La parenthèse ouverte par les Lumières – où le libéralisme économique et le marché avançaient de pair avec le libéralisme politique -se referme pour cette raison au XXIème siècle[11].

La post-démocratie oligarchique instaure une séparation radicale entre ceux qui dirigent vraiment – et qui se prétendent « éclairés » ou « progressistes » pour ce faire – et ceux qui sont gouvernés.

La séparation et l’isolement caractérisent le pouvoir oligarchique en Occident : l’oligarchie vit de plus en plus séparée et cachée du reste de la population, avec laquelle elle évite tout contact, notamment en raison de sa capacité à se délocaliser en permanence et à vivre dans des milieux préservés grâce à sa richesse.

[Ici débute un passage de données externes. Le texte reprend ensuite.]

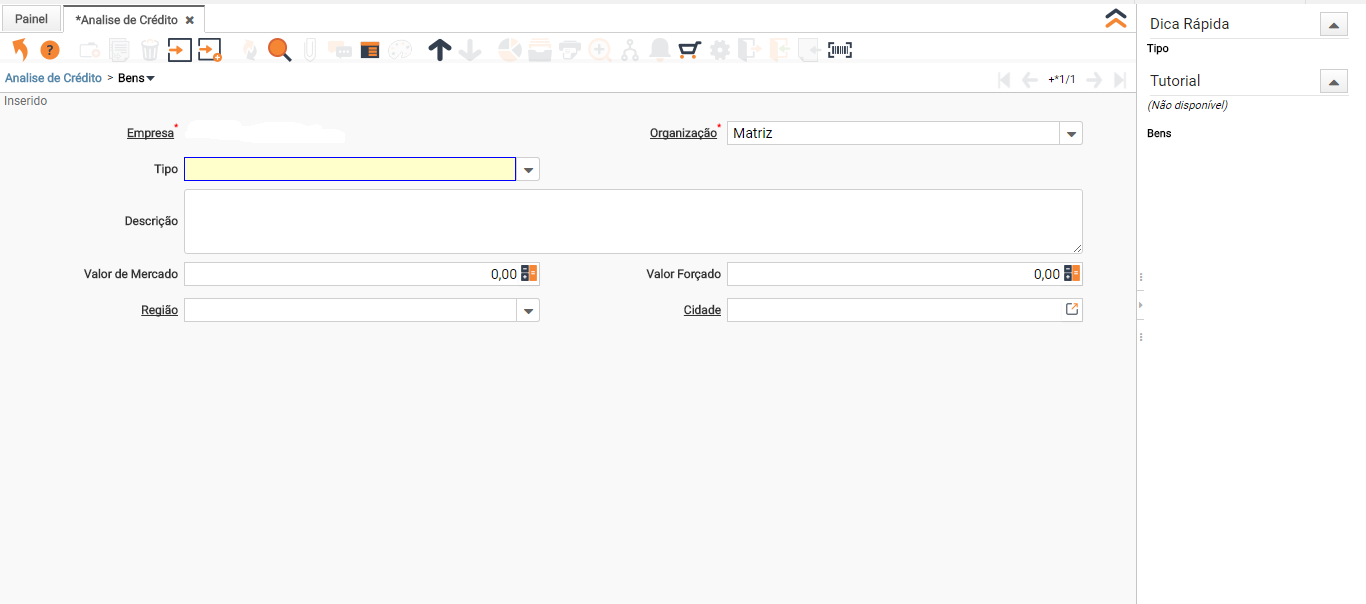Click the shopping cart toolbar icon

(689, 50)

Elle prône la transparence mais pas pour elle !

Ce n’est sans doute pas anodin si un certain nombre de milliardaires américains se lancent aujourd’hui dans la conquête spatiale : ne rêvent-ils pas de réaliser l’anticipation du film Elysium[12], où l’oligarchie s’est réfugiée dans une station spatiale paradisiaque, pendant que le reste de la population s’entasse sur une terre polluée et surpeuplée ?

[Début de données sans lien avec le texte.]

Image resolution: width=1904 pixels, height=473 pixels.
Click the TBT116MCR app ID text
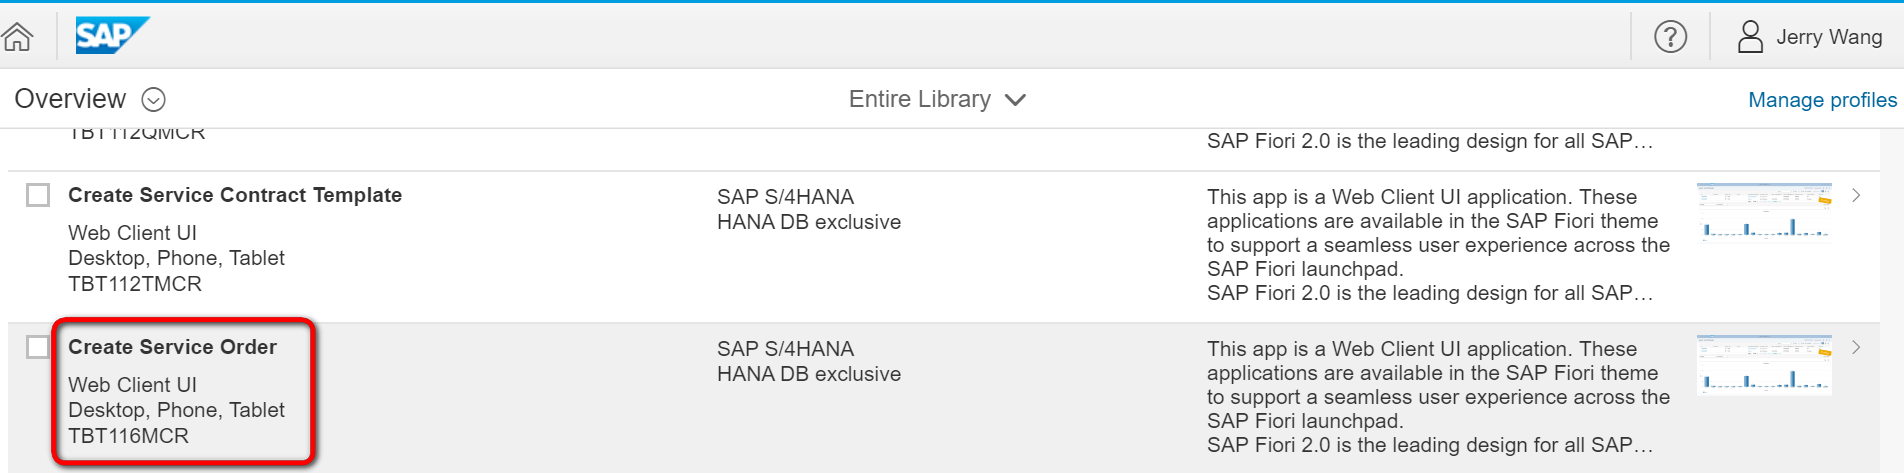[128, 436]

Mais cette oligarchie n’est pas une aristocratie car elle ne risque rien pour elle-même puisqu’elle a organisé son irresponsabilité et son impunité juridique en Occident. C’est bien pourquoi la population ne l’aime pas et que l’on assiste en Occident à une révolte latente des peuples autochtones.

Michel Geoffroy

Notes

[1] Voir Michel Geoffroy « La Nouvelle Guerre des Mondes », Via Romana, 2020.
[2] Michel Geoffroy « La Super Classe Mondiale contre les Peuples », Via Romana, 2018.
[3] Pensons par exemple à la chute de Carlos Ghosn initiée par un procureur japonais.
[4] 73% des personnes interrogées en France estiment que “l’économie actuelle profite aux patrons aux dépens de ceux qui travaillent” (Étude Opinionway pour Le Figaro réalisée du 23 décembre 2021 au 10 janvier 2022).
[5] Cf. une publicité des automobiles Audi : « Nous sommes capables de tout » !
[6] Ce qui n’empêche pas les médias mainstream d’être largement financés par le contribuable en France.
[7] L’ECLJ a révélé qu’une part importante des juges de la CEDH avaient des liens avec les ONG de l’Open Society, comme certains experts de l’ONU.
[8] Shoshana Zuboff « L’âge du capitalisme de surveillance » Zulma éditions 2020.
[9] Emmanuel Macron évoque lui la « société de vigilance qu’il nous revient de bâtir » en octobre 2019.
[10] Cf. le rapport du Sénat sur les outils numériques au service de la lutte contre la pandémie de juin 2021: l’objectif est de faire pour la santé « ce que l’on a fait pour la sécurité routière » : amendes automatiques, traçage . Système auquel poussent les assureurs car il permettrait de faire payer plus cher ceux qui « prennent des risques ».
[11] Michel Geoffroy « Le Crépuscule des Lumières », Via Romana, 2021.
[12] Film du sud-africain Neill Blomkamp sorti en 2013.